■ PROBLEM REQUIREMENTS
Find "560x474 pixels." in the material, then return exactly the line containing it and all lines after it to the end, leaving out pictures.

■ SUPPLIED ENTRIES
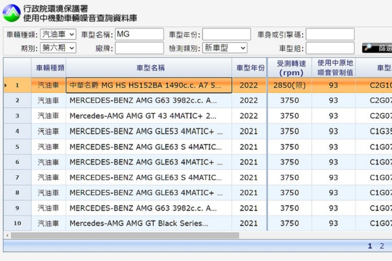
Task: Expand the 期別 dropdown showing 第六期
Action: coord(57,48)

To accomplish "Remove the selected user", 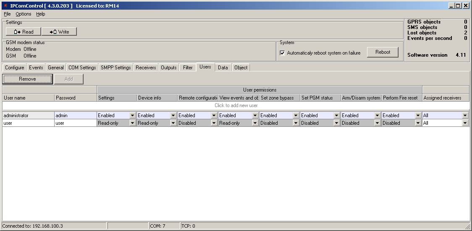I will 27,79.
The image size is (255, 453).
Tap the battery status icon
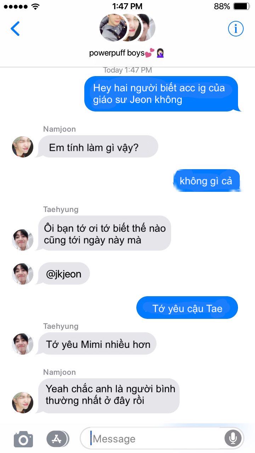point(242,6)
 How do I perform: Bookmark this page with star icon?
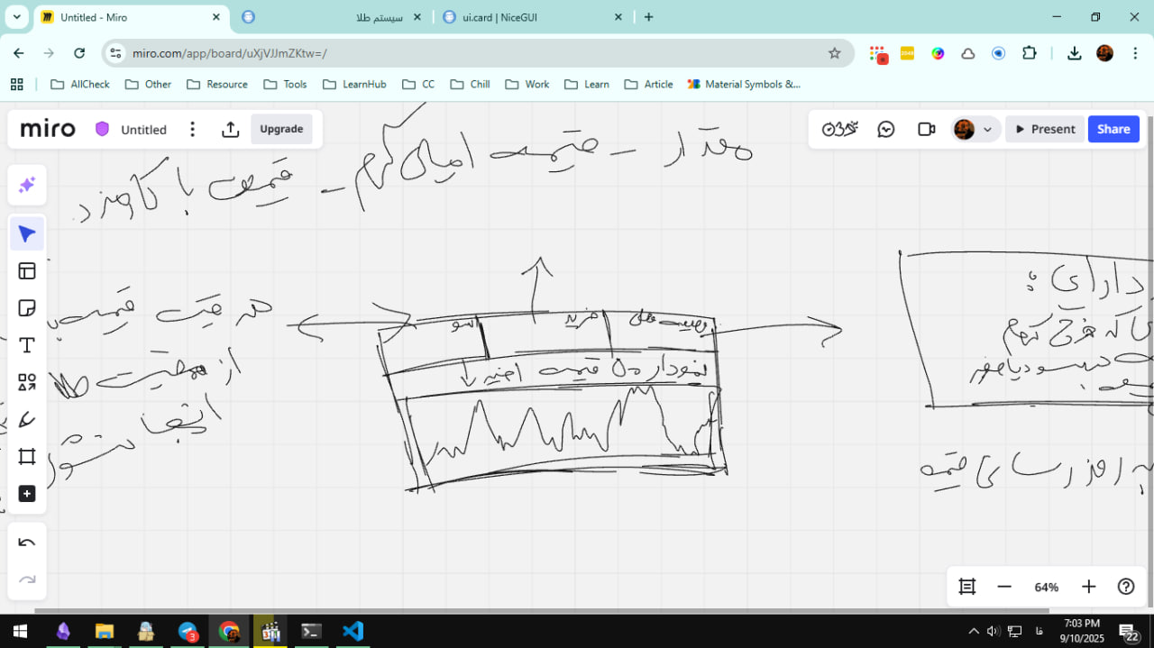point(834,53)
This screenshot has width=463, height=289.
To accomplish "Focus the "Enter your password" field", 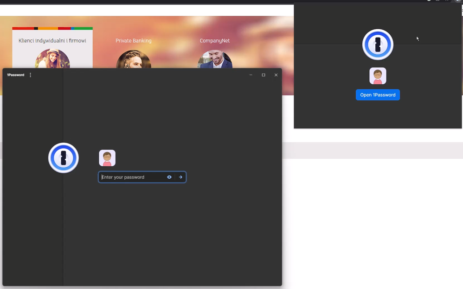I will click(x=131, y=177).
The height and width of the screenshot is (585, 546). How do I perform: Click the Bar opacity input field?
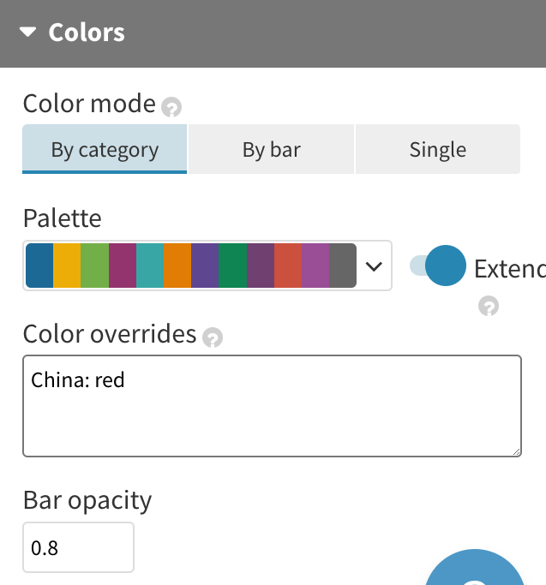[x=78, y=547]
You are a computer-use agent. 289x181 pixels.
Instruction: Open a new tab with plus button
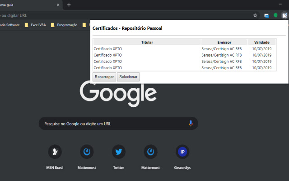tap(69, 5)
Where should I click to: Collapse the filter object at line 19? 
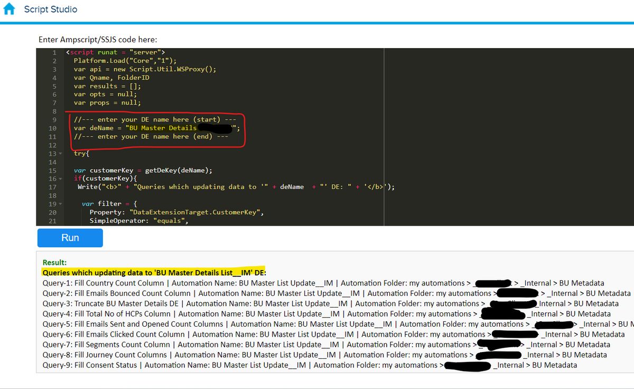[60, 204]
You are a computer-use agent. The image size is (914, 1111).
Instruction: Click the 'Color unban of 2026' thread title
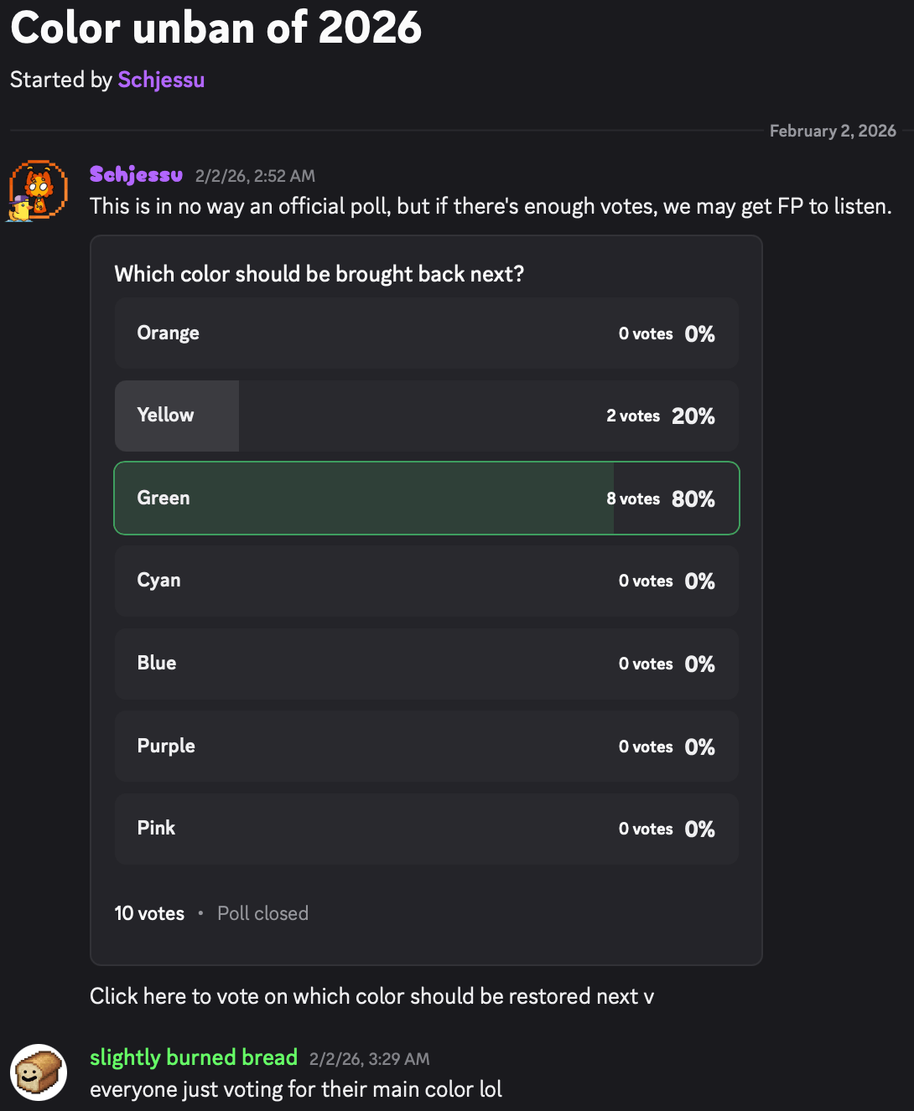pos(216,28)
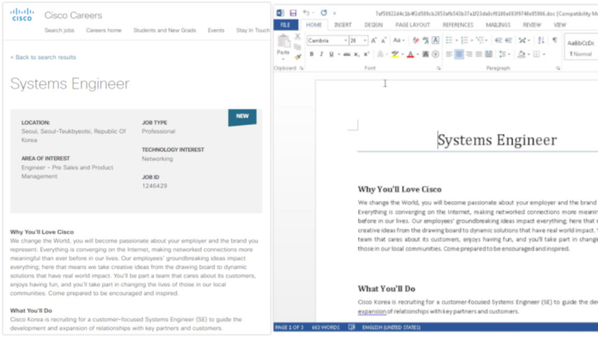Toggle Italic formatting
Viewport: 598px width, 337px height.
pos(321,54)
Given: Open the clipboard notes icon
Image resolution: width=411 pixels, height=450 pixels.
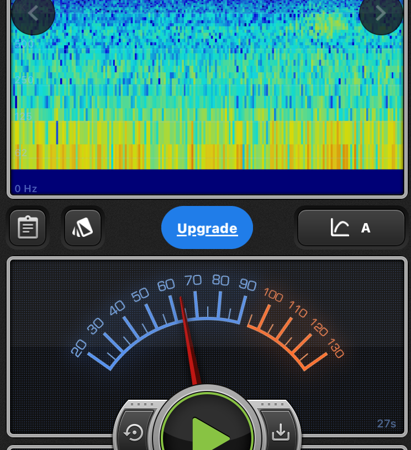Looking at the screenshot, I should coord(28,227).
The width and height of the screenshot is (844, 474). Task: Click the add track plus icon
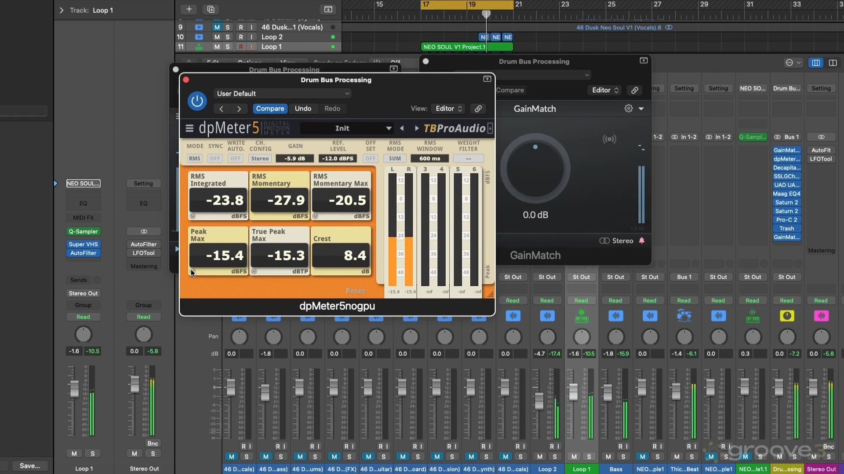189,9
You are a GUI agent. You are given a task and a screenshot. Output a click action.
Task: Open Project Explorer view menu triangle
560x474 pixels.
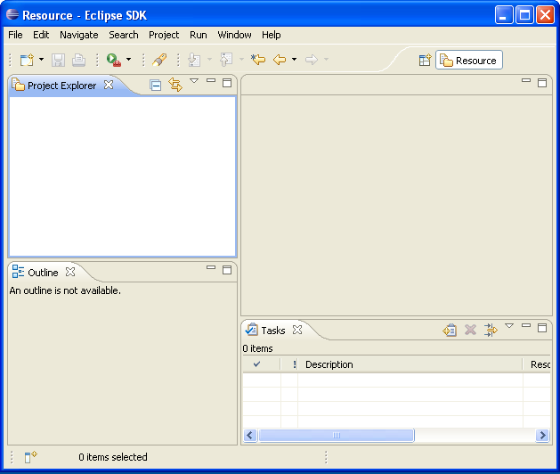(193, 82)
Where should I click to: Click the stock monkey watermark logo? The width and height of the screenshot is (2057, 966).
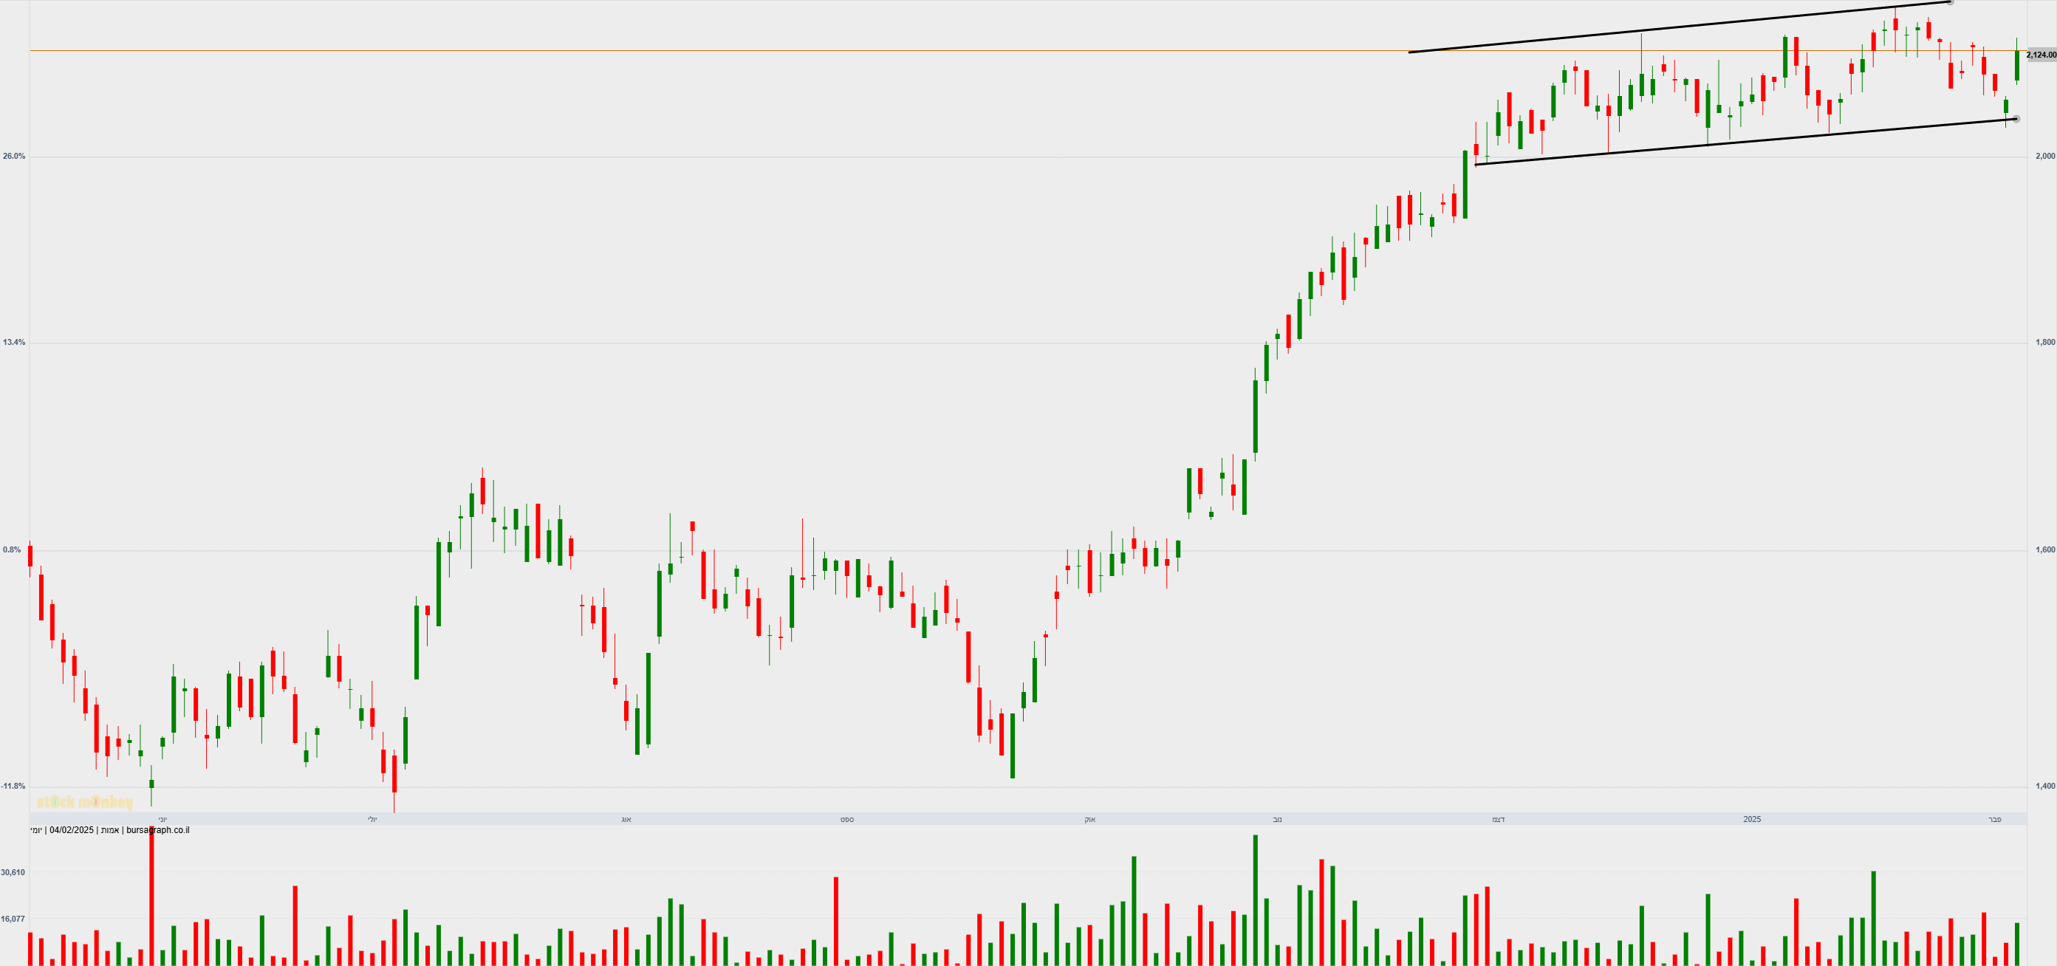click(x=85, y=802)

■ OUTPUT FOR THIS EXERCISE
560x474 pixels.
(193, 82)
Where should I click to: Click the stock monkey watermark logo? The width and height of the screenshot is (2057, 966).
click(x=85, y=802)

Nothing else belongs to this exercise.